Tagai Noriyuki, Goi Takanori, Koneri Kenji, Murakami Makoto
Department of Surgery 1, University of Fukui, 23-3 Matsuokashimoaizuki, Eiheiji-Cho, Yoshida-gun, Fukui, 910-1193, Japan.
J Med Case Rep. 2024 Dec 20;18(1):615. doi: 10.1186/s13256-024-04982-6.
Type 2 autoimmune pancreatitis is characterized by multiple or segmental strictures of the main pancreatic duct without upstream dilatation. We encountered a case of mass-forming type 2 autoimmune pancreatitis with upstream main pancreatic duct dilatation that was difficult to diagnose preoperatively using endoscopic ultrasound sonography-guided fine-needle aspiration cytology.
A 58-year-old Japanese man presented with recurrent acute pancreatitis secondary to a 10-mm pancreatic head tumor. The tumor compressed the main pancreatic duct, thereby dilating the upstream main pancreatic duct. The serum immunoglobin G4 levels were within normal limits. Endoscopic ultrasound sonography-guided fine-needle aspiration cytology was performed twice. However, few degenerative atypical cells were observed, resulting in an indeterminate diagnosis. The patient underwent pancreaticoduodenectomy, and pathological findings revealed duct-centric pancreatitis with neutrophilic infiltration of the interlobular pancreatic ductal epithelium. Immunoglobin G4-positive cells were not detected. The patient was diagnosed with type 2 autoimmune pancreatitis.

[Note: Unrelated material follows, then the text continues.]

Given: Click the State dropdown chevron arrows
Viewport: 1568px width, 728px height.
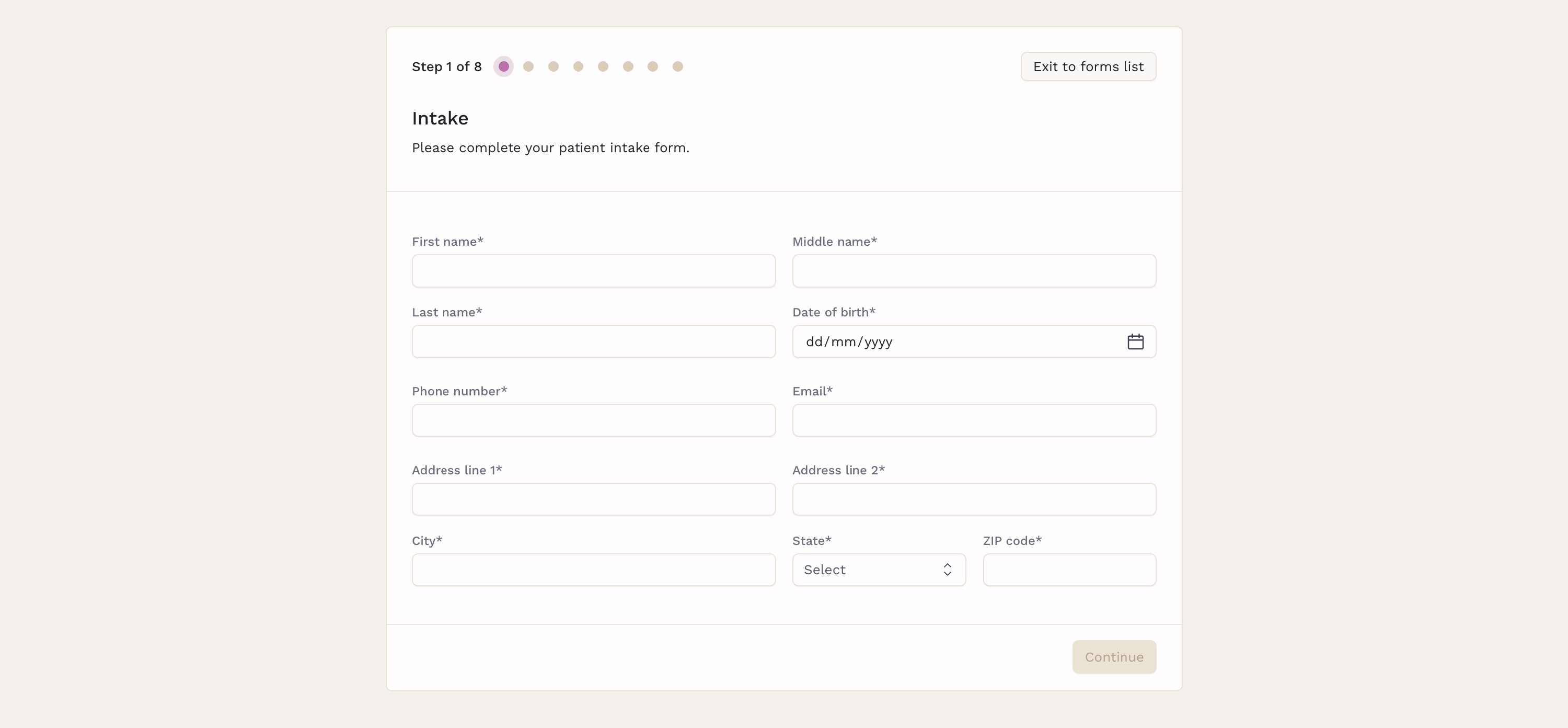Looking at the screenshot, I should (947, 570).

Mass-forming type 2 autoimmune pancreatitis can present with main pancreatic duct strictures and upstream dilatation. Although endoscopic ultrasound sonography-guided fine-needle aspiration cytology is useful for the diagnosis of solid pancreatic masses, preoperative diagnosis of type 2 autoimmune pancreatitis remains challenging. Further studies should be conducted to determine whether "hidden" type 2 autoimmune pancreatitis may be more frequently present and to improve the accuracy of the diagnosis of type 2 autoimmune pancreatitis.
2型自身免疫性胰腺炎的特征是主胰管出现多处或节段性狭窄,且无上游扩张。我们遇到一例肿块型2型自身免疫性胰腺炎,其主胰管上游扩张,术前使用内镜超声引导下细针穿刺细胞学检查难以诊断。

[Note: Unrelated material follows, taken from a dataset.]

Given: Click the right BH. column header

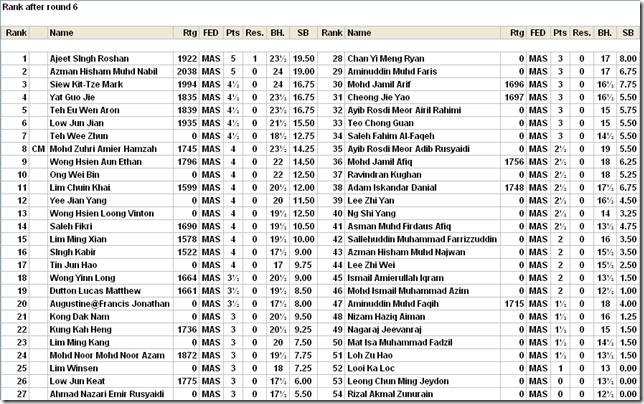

一名58岁的日本男性因10毫米胰头肿瘤继发复发性急性胰腺炎就诊。肿瘤压迫主胰管,导致主胰管上游扩张。血清免疫球蛋白G4水平在正常范围内。内镜超声引导下细针穿刺细胞学检查进行了两次。然而,仅观察到少量退变的非典型细胞,诊断不明确。患者接受了胰十二指肠切除术,病理检查发现以导管为中心的胰腺炎,小叶间胰管上皮有中性粒细胞浸润。未检测到免疫球蛋白G4阳性细胞。患者被诊断为2型自身免疫性胰腺炎。
肿块型2型自身免疫性胰腺炎可表现为主胰管狭窄和上游扩张。虽然内镜超声引导下细针穿刺细胞学检查对实性胰腺肿块的诊断有用,但2型自身免疫性胰腺炎的术前诊断仍然具有挑战性。应进一步开展研究,以确定“隐匿性”2型自身免疫性胰腺炎是否可能更常见,并提高2型自身免疫性胰腺炎的诊断准确性。